FIH: When did you first hear of the concept of integrated care?
DK: I grew up in family which used integrated care. My father who was a chronic asthmatic managed most of his life with a combination of traditional and alternative clinical interventions. I remember when he started using herbal remedies I saw more of him as he managed to keep out of hospital.
My interest in integrated healthcare really grew when I worked as a community nurse in the Caribbean and in my visits to both South and East Africa I have witnessed first hand, how they used a combination of traditional interventions and herbs and medicines to manage a range of conditions, often with good effect.
FIH: How has this influenced your work?
DK: I am an ardent believer in patient autonomy and this does include the absolute right to participate in managing your health. In my view it is the role of clinicians to work in partnership with patients to manage their healthcare while ensuring that clinical evidence, when known, is provided to patients. I have worked as a nurse with a range of patients with terminal conditions who have retained a level of autonomy and well-being by engaging actively in integrated care.
FIH: Would you like to see more complementary approaches brought into the NHS?
DK: I don't know that we have to bring too much into the NHS. It can sit alongside. Recently I've been working with someone who has been hiccupping continuously. They've been tried on codeine and all sorts of drugs which didn't make any difference. Finally she went to a homeopath who listened to her - I've no idea what they prescribed, but the hiccups stopped and she hasn't consumed anything unhealthy. The NHS isn't always the answer. I personally use acupuncture from time to time.
We're in a different era now - the NHS cannot continue to provide care without a strong self-help component.
FIH: Do you see cost to users as a problem?
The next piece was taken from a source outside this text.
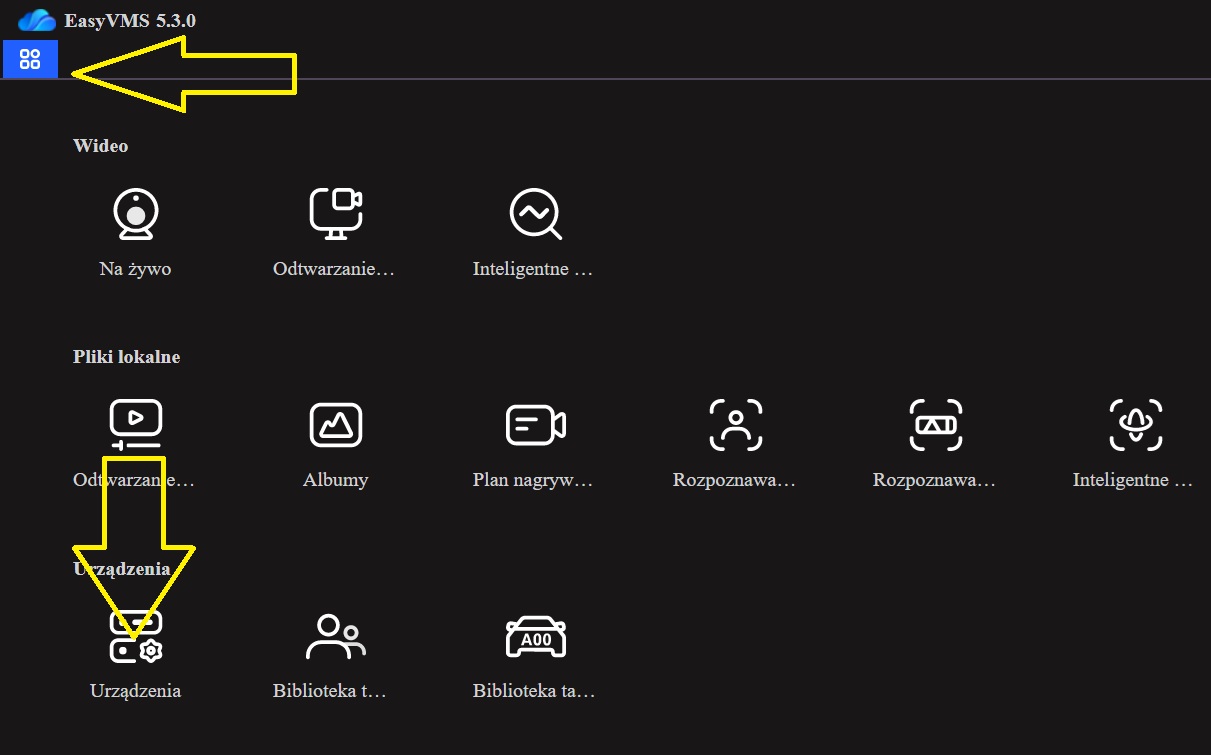This screenshot has width=1211, height=755.
Task: Open the people library icon
Action: [336, 636]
DK: People are making choices all the time about what they spend - they decide whether they want to buy tea or coffee, they decide whether they want to spend £30 on an evening in the pub or on a complementary therapy. We need to ensure that we do not perpetuate a culture of dependence, but it's surprising how people manage when they have to. I would say my parents were pretty poor when they arrived in the UK, but had exposure to a self-helping health tradition and education. Education is open to all of us, and is very important to the self-care agenda.
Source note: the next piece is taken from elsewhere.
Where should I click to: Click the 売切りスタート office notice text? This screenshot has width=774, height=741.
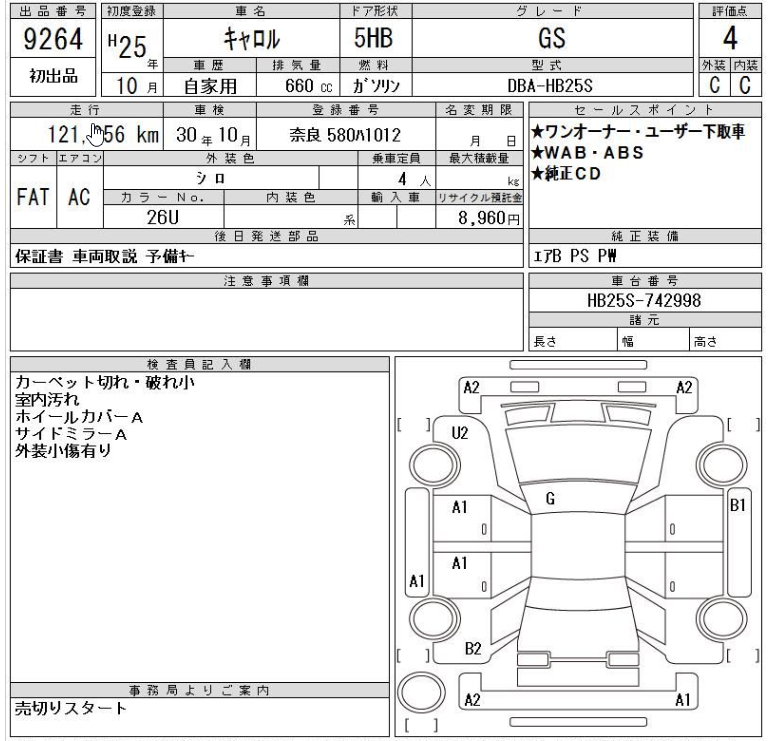[x=70, y=708]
FIH: What's your view about the challenges to an integrated approach?
DK: You get problems where people perceive it as a threat - many go on about the lack of scientific evidence in say, homeopathy. But a lot of medicine started out as intuition or hunch until we identified the evidence base. When John Snow removed the handle of the Broad Street pump and stopped the cholera epidemic, he was acting on a hunch. We try it out and see if it works - it isn’t rocket science. Of course evidence based science is great, but the path to that evidence isn't always as clear at the beginning as it is with hindsight. And it doesn't mean that you shouldn't look for mitigation outside that evidence base.